__Task__: Output exactly the lines spanning from the line containing "Open the #vigilanceOrange hashtag" to the last line of the entries, inclusive.

========================================================================

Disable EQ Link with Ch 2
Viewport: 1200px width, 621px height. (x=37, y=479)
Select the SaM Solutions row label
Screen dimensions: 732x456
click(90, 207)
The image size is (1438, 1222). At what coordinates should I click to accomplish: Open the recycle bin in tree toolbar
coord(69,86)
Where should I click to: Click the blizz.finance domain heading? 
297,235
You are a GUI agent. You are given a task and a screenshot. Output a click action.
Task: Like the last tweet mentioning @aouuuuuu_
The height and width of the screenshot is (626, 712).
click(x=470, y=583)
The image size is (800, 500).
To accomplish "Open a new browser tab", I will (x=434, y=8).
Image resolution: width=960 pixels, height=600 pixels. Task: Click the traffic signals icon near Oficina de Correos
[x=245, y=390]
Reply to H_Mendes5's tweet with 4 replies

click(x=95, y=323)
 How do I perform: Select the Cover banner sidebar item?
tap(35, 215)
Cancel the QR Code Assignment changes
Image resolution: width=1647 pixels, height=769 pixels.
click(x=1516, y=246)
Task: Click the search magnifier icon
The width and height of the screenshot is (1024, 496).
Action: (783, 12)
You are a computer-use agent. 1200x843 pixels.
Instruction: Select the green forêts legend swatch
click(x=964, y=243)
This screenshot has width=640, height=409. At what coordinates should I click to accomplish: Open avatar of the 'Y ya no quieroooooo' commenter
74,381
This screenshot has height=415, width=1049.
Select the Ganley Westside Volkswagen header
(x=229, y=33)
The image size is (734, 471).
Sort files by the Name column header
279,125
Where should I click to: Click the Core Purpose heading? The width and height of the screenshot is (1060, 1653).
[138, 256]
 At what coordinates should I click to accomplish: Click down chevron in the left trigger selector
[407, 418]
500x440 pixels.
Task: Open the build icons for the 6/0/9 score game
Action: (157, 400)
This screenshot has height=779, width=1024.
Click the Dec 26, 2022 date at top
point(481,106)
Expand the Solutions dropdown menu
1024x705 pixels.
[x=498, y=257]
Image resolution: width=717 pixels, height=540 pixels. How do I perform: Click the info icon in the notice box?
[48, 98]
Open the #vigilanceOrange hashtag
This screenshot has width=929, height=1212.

========================================================================

__Written response__:
Open the #vigilanceOrange hashtag
This screenshot has width=929, height=1212.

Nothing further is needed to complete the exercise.